In the latter half of the drama, Suga was a little angsty, but still able to turn on his smiley, charming self when needed. Partly because Yabuki was being an ass, surprising Suga into saying that he didn’t realise Yabuki had such a mean streak (thanks, drama, for that lobotomy). But I like to think that while the first half of the drama gave us a look at Suga being charming, flirty and all kinds of wonderful, the second half gave us more insight into him as a character. Kyoko wasn’t the only one suffering the effects of the split, Suga was too – staring forlornly out of his hotel window reminiscing about the aquarium date is so sad. There was insight into his family background and how it shaped him (courtesy of Katagiri), and also Suga’s determination to go to any lengths to right the wrongs done to Yoshida and other victims – which was why he wasn’t content to just go back to Washington and interview boring people, he wanted to do real work to help the people who mattered. Even Fukuda was surprised, saying Suga was really nice to be helping Yoshida so – finding out the truth behind his going to jail, and sending Akiko his way. Never expected Suga to play matchmaker for that one! So for all his efforts, I’m really glad that Suga and Kyoko got their happy ending.

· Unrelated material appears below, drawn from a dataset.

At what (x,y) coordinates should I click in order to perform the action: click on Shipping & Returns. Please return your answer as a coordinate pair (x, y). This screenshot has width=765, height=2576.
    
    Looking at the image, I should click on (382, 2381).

Acting-wise, I think Fujiki Naohito really nailed the role to a T – be it suave reporter or earnest teacher, he was Suga through and through. I don’t think he’s had another role quite like this (Takano Seiichi is adorable, but definitely not in Suga league). Fujiki just seemed so relaxed as Suga that you forget he’s acting, I think that’s the hallmark of a really good actor, to make you believe wholeheartedly that he is that character. Besides, he had such wonderful chemistry with Esumi Makiko, it was off the charts! I’ve seen some of his other dramas and in none of them did he have the sort of chemistry with his other leading ladies that he’d had with Esumi Makiko, so in that regard, Love Revolution is special. And I like to think that he had a lot of fun with this role. He was only 28 when he played Suga, so there was a lot of youthful charisma packed into it. Like fine wine, Fujiki is maturing really nicely, and Suga is a role that stands the test of time, that is endearing and will forever remain as one of the most memorable drama characters out there. Just as there is only one Fujiki Naohito, there is only one Suga Eiichiro.